После этого я уже не с таким удивлением, но с не меньшим удовольствием полюбовался на белоснежный корабль, великолепный Сретенский собор, и обошел местный краеведческий музей, известный как Ялуторовский острог. Излишне говорить, что словно отороченная гигантскими остро заточенными карандашами средневековая деревянная крепость целиком восстановлена с нуля. Но она хорошо вписалась в пейзаж и удачно балансирует между исторической реконструкцией и туристическим аттракционом. Двор крепости заставлен скульптурами, внутренние помещения полны историческими экспонатами и современными активностями (Владимир Пахомов благословил меня на употребление этого явно американского оборотца). Особенно нам всем понравились деревянные куколки, которые от слаженного стука кулаками и ладонями по столу начинали кружиться в бешеном хороводе. Настоящий drum session la russe (Шишков, прости…). Но истинная хозяйка крепости — продавщица сувениров и оберегов, которая, явно используя стихийное НЛП, погружала покупателей в настоящий транс. Из транса мы выходили с яркими куколками и амулетиками в руках: сеанс безобидной домашней магии.

Магией, можно сказать, занимается и местный скульптор Владимир Шарапов, в дом-мастерскую к которому мы напросились. Скульптор с петербургской выучкой, он тридцать лет назад вернулся в родной город и живет с ним в гармонии, выезжая на выставки и иногородние монументальные работы, но всегда возвращаясь в город, в 2009 году сделавший его своим почетным гражданином. «Скульптуры В. Н. Шарапова формируют историческую среду Ялуторовска», — уверяет местная пресса. И это действительно так.

Внимание мое привлекли не только мастеровитые и вдохновенные скульптуры Владимира Шарапова, но и памятник несколько другого рода: суровая плита, поставленная на площади перед собором в память о содержавшихся здесь в 1829–1856-м годах декабристах. Я задумался: а стали бы ставить памятную плиту молодым офицерам «хороших фамилий», практически — тогдашним хипстерам, выведшим свой полк для того, чтобы опротестовать незаконную, по их мнению, передачу власти, в наши дни, когда массовые уличные протесты из учебников истории нечаянно перекочевали в сводки новостей? Как вообще рассказывают о декабристах в школе в наши дни?..

К сожалению, в ходе поездки мне не представилось возможности поговорить с учителем истории. Но зато мы интересно побеседовали с учителем литературы.


Курган

Из бортового журнала

Владимир Пахомов рассказал курганцам о непроизносимых согласных.

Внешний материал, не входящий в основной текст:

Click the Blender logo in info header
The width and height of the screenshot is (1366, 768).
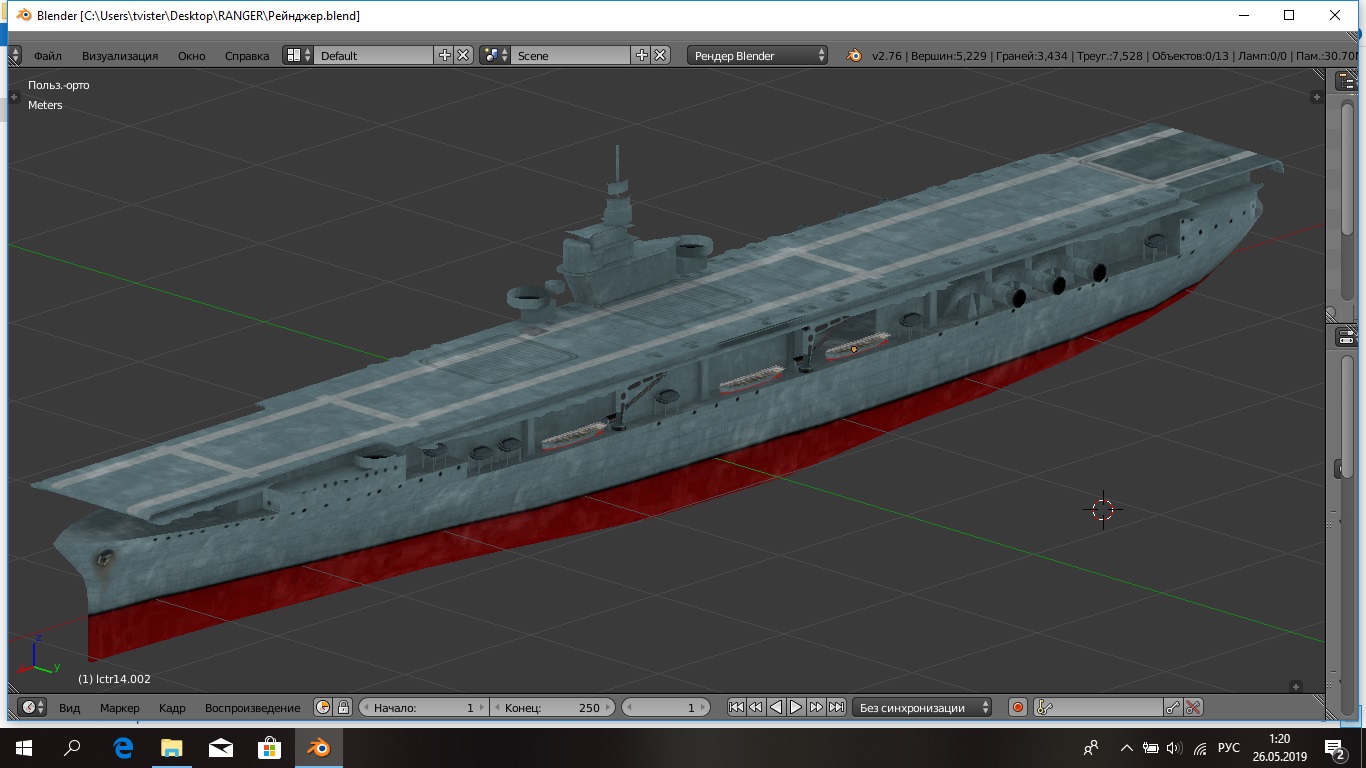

Когда на уроках русского языка в школе учат это правило, то обычно предлагают запомнить вместе слова «сверстник» и «ровесник». В слове «сверстник» пишется непроизносимая согласная «т», а в похожем слове «ровесник» она не нужна. Сверстник — это тот, с кем ты прошел одинаковое количество верст, говорят нам в школе, поэтому проверочное слово здесь — «верста». А ровесник — тот, с кем ты прожил равное количество вёсен, поэтому проверочное слово здесь — «весна», где нет буквы «т».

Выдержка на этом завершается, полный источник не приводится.